Before California voters passed Proposition 215 nearly 25 years ago, sparking a state-by-state legalization trend for medical cannabis, there wasn’t a sense of urgency or regulatory necessity to test the plant and its end products for safety and efficacy.
During prohibition, law enforcement agencies were the ones responsible for testing, and their laboratories basically tested for the presence or absence of tetrahydrocannabinol (THC), primarily for prosecutorial purposes.
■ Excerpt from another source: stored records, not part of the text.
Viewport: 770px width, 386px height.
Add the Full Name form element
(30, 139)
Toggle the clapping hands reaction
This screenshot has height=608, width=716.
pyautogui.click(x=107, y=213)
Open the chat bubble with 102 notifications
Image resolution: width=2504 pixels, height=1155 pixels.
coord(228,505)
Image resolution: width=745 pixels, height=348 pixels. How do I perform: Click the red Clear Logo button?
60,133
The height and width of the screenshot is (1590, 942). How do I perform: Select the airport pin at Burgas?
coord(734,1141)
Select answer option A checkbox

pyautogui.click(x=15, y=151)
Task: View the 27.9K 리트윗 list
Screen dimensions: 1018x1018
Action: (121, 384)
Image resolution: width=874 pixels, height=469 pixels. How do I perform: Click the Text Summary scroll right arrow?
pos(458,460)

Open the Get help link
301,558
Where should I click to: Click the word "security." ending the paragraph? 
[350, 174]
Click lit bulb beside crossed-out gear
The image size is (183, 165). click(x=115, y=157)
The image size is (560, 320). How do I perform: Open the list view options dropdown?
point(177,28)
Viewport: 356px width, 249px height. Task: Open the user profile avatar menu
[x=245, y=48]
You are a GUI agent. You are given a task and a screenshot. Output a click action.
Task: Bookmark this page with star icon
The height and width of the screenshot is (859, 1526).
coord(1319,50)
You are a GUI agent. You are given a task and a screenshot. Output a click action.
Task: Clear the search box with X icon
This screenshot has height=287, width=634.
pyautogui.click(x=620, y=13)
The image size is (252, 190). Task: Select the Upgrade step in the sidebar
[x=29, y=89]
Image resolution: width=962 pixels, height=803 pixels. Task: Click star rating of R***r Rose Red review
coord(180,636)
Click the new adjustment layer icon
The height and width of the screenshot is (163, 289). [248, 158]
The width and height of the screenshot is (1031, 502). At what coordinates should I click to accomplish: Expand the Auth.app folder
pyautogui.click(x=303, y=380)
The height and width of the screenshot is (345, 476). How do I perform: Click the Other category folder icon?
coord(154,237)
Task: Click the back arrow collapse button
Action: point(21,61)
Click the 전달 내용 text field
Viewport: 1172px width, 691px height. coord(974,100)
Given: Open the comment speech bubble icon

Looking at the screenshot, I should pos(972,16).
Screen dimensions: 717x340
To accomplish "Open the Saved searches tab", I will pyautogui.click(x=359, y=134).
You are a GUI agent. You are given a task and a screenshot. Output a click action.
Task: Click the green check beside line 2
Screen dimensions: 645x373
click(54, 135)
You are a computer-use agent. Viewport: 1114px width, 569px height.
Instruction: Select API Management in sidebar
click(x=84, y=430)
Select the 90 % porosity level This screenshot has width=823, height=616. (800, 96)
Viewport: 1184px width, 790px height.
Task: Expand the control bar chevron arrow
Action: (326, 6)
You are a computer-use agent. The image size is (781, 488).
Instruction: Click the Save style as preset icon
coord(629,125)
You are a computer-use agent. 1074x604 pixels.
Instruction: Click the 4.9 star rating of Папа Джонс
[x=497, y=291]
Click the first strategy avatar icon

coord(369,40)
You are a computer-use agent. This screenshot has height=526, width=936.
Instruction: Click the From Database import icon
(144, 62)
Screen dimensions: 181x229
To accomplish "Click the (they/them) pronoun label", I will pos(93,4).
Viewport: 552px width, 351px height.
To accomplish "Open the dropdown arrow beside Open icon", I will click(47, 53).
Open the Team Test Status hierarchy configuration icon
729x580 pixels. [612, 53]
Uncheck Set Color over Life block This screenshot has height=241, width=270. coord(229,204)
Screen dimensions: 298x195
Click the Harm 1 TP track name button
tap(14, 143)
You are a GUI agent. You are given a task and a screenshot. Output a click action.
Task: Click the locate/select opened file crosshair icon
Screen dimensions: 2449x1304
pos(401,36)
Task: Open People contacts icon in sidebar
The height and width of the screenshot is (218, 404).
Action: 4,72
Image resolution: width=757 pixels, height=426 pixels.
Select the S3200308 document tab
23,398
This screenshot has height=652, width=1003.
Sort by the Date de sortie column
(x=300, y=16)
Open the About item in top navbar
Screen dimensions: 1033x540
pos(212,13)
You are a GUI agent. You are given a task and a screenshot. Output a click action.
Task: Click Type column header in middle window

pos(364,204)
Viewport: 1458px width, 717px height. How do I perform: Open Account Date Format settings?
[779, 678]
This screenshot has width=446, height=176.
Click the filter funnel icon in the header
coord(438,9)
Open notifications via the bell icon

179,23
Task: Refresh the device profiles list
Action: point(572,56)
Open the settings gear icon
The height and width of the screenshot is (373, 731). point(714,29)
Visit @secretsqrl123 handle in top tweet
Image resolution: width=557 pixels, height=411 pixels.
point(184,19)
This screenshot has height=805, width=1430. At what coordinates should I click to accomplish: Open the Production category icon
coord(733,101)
But as more and more states adopted medical and adult-use legalization measures, other government entities, like the Food and Drug Administration (FDA) and the Federal Trade Commission (FTC), have been tasked with regulatory enforcement to protect consumers from danger and deceit. Notably, those two agencies have shifted recent focus on monitoring companies that sell over-the-counter cannabidiol (CBD) products.
Earlier this month, settlements between the FTC and six CBD companies accused of making a broad range of unsubstantiated health claims became final, wrote Kristi Wolff, who chairs the cannabis law practice group as a partner at Kelley Dryer and Warren’s New York-based firm. The companies in question made claims that CBD can treat cancer, heart disease, hypertension, Alzheimer’s disease, bipolar disorder and chronic pain, among others.
The FTC’s announcement was coordinated to send an authoritative message to the CBD industry, broadly that the law requires companies to have robust evidence known as “competent and reliable scientific evidence” to support their health claims, a standard that applies to health claims for all consumer products, Wolff wrote.
Also cracking down, the FDA issued warning letters to two companies for illegally selling over-the-counter CBD products labeled for pain relief, which violates the Federal Food, Drug and Cosmetic Act, the administration revealed in a bulletin release on March 22. The FDA has consistently said in its guidance and in public statements that CBD is a permissible cosmetic ingredient, but companies cannot structure disease treatment claims, such as pain relief, about topical products, said Jonathan Havens, a partner who specializes in cannabis consumer health care products at Saul, Ewing, Arnstein and Lehr’s Philadelphia-based law firm.
Scientific evidence appears to be the theme in both cases, but the FTC’s enforcement is focused on whether product claims are deceptive under the law, while FDA’s enforcement is focused on whether the products can be legally sold as dietary supplements.
In an effort to provide science-based data so the FDA could explore viable and appropriate regulatory pathways for CBD products as dietary supplements, a group of 12 companies in the industry teamed up for clinical research that studied 839 adults who consumed oral CBD products. Their efforts revealed preliminary findings earlier this month that showed no evidence of liver disease nor indication of inflammation or damaged cells in the liver among those adult participants.
While safety and efficacy come first, CBD products have become somewhat ubiquitous. As a result, the FDA needs to approve CBD as a dietary supplement and regulate it so consumers know what they’re buying, and so well-founded CBD companies can meet consumer demands through additional sales channels.